While we are optimistic that our programme has a stable future, the process of programme approval raised more questions than it answered about legitimacy in the humanities, and, by extension, about competing visions of the humanities. The final section of our presentation will focus on some of these questions.

It comes as no real surprise to find that government and industry seem willing to envision a humanities that embraces technology and employability. After all, the humanities is facing increasing pressures to be more socially relevant and accountable.[3] But how should we respond if these visions of a technologized humanities rest upon a uncritical belief in fuelling the economy by training producers and consumers of technological goods and services? While humanities-based multimedia programmes might indeed increase producers and consumers of technology, we need to make sure that our programmes in humanities computing retain critical and analytical dimensions that challenge economic forces primarily interested in the accumulation of capital regardless of the cost to social equity. At the same time, we need to recognize that multimedia students may find themselves in the fortunate position of being highly desirable on the job market. For this reason, when we build relationships with industry, we must be sure to maintain control over curriculum.

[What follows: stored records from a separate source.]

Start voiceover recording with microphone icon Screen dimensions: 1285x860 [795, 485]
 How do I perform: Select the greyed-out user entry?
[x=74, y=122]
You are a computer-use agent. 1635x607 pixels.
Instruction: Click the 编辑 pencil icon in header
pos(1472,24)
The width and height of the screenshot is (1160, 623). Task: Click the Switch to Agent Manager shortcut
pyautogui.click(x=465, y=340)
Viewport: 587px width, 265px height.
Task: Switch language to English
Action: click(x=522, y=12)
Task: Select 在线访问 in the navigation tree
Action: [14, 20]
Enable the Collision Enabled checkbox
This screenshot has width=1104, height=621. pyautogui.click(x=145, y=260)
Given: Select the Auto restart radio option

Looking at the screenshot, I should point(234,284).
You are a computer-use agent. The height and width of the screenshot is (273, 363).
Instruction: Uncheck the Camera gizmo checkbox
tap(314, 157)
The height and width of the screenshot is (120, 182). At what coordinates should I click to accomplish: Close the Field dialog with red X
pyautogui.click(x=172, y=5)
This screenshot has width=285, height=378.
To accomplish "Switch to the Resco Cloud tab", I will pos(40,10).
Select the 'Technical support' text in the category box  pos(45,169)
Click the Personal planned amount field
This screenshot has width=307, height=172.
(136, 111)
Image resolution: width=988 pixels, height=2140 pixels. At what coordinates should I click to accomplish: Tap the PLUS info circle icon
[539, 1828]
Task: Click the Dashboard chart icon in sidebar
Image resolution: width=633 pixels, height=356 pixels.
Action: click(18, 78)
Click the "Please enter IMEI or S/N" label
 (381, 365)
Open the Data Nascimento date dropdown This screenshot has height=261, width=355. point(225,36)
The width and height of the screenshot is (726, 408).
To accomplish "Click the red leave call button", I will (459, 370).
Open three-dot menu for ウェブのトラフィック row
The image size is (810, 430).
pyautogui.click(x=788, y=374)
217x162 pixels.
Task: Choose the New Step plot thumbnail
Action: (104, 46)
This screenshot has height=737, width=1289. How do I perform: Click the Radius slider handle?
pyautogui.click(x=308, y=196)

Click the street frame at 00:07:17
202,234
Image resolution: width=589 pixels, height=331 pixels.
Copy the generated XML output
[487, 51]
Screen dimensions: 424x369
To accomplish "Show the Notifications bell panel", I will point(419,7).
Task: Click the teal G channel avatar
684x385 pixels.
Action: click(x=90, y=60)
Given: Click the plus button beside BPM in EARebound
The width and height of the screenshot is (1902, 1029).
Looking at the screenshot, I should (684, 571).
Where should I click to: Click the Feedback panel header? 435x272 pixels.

It is also unsurprising to find in the humanities a general distrust of technology's apparent complicity with technical skill and employability. Yet we might wonder about what kinds of difference the humanities sees between the technical skills used to create digital works and the technical skills used to create critical works of scholarship, not to mention works of art. If the differences can be found in a hierarchy of cultural value that privileges the intellectual over the physical, then how do we reconcile this with the physical techniques learned in drama, painting, sculpture, print making, etc.? The humanities recognizes that physical technique in the fine arts has an important intellectual component; however, once computer technology enters the scene, it is as if mechanization and automation remove human intellect. But as Malcolm McCullough reminds us, "technology has both intellectual and physical elements."[4]

Building a legitimate place for multimedia in the humanities at McMaster University has meant developing and promoting a concept of multimedia that connects the physical and the intellectual and that emphasizes multimedia as a legitimate mode of representation deserving and requiring humanities scholarship. Indeed, if the humanities is to help give an equitable and ethical shape to the digital age, then it needs to engage with new communications technologies at the level of criticism and of practice.

Notes

  1. Miller, J. Hillis. "Literary and Cultural Studies in the transnational University." Culture and the Problem of the Disciplines. Ed. John Carlos Rowe. New York: Columbia UP, 60.

  2. McCarty, Willard. <http://ilex.cc.kcl.ac.uk/wlm/essays/what/>

  3. For a sampling of recent scholarship on the humanities and social responsibility, see Kaplan, E. Ann and George Levine, eds. The Politics of Research. New Brunswick: Rutgers UP, 1997, and Readings, Bill. The University in Ruins. Cambridge, Mass: Harvard UP, 1996.

  4. McCullough, Malcolm. Abstracting Craft: The Practiced Digital Hand. Cambridge, Mass: MIT Press, 1996, 67.